**Exercise directions:**
In the records below, swap "Screen dimensions" for "Display size" wherever it appears and write the records out again with nothing else changed. Leave the pictures out.
* Begin *
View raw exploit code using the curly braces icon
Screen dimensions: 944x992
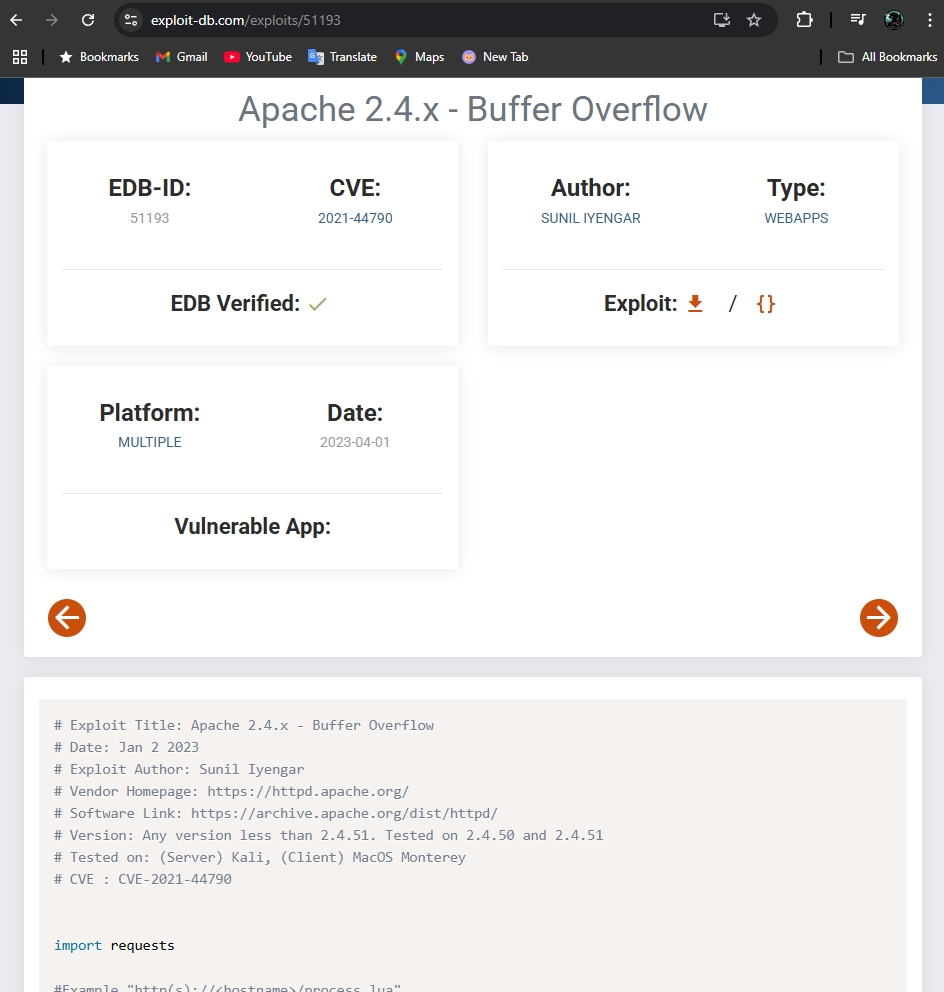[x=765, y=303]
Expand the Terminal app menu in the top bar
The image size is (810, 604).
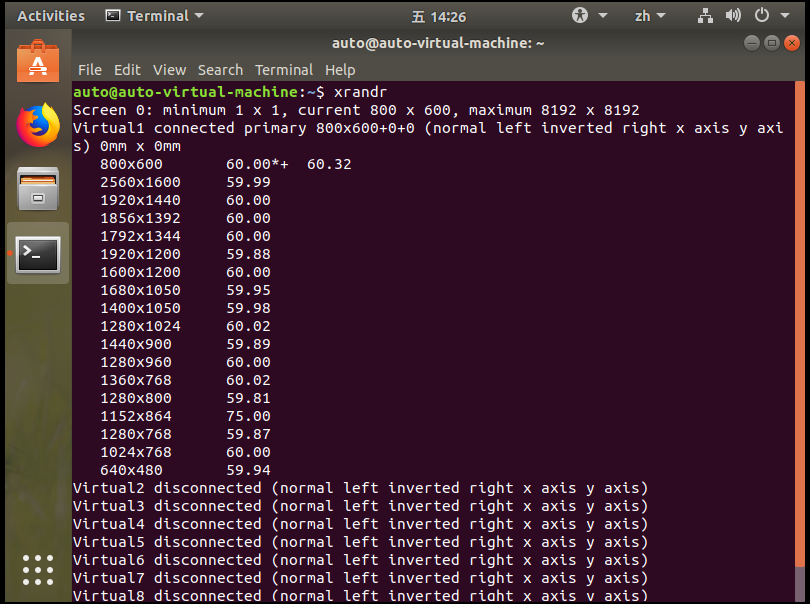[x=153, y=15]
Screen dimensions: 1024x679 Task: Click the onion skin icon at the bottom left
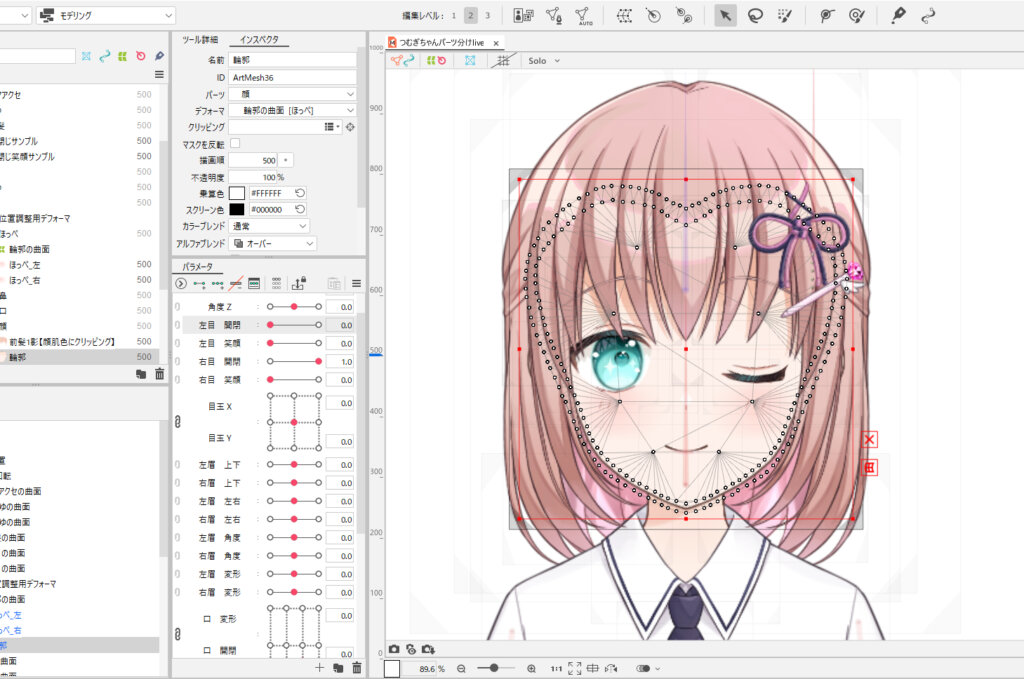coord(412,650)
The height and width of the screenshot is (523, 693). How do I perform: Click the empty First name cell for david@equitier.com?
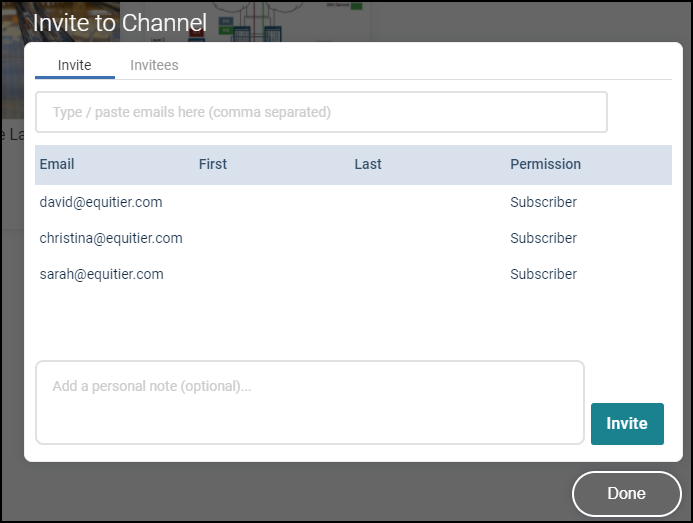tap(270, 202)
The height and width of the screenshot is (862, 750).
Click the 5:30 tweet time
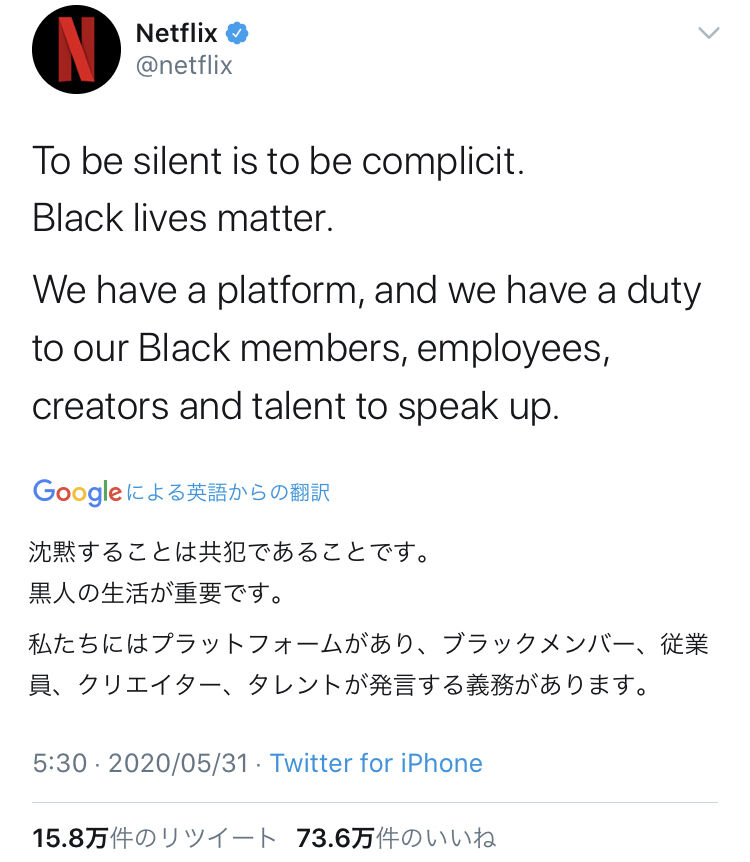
* End *
**Written answer:**
View raw exploit code using the curly braces icon
Display size: 944x992
[x=765, y=303]
Expand the Terminal app menu in the top bar
The image size is (810, 604).
[x=153, y=15]
Display size: 1024x679 Task: Click the onion skin icon at the bottom left
coord(412,650)
The height and width of the screenshot is (523, 693). How do I perform: Click the empty First name cell for david@equitier.com?
tap(270, 202)
The height and width of the screenshot is (862, 750).
Click the 5:30 tweet time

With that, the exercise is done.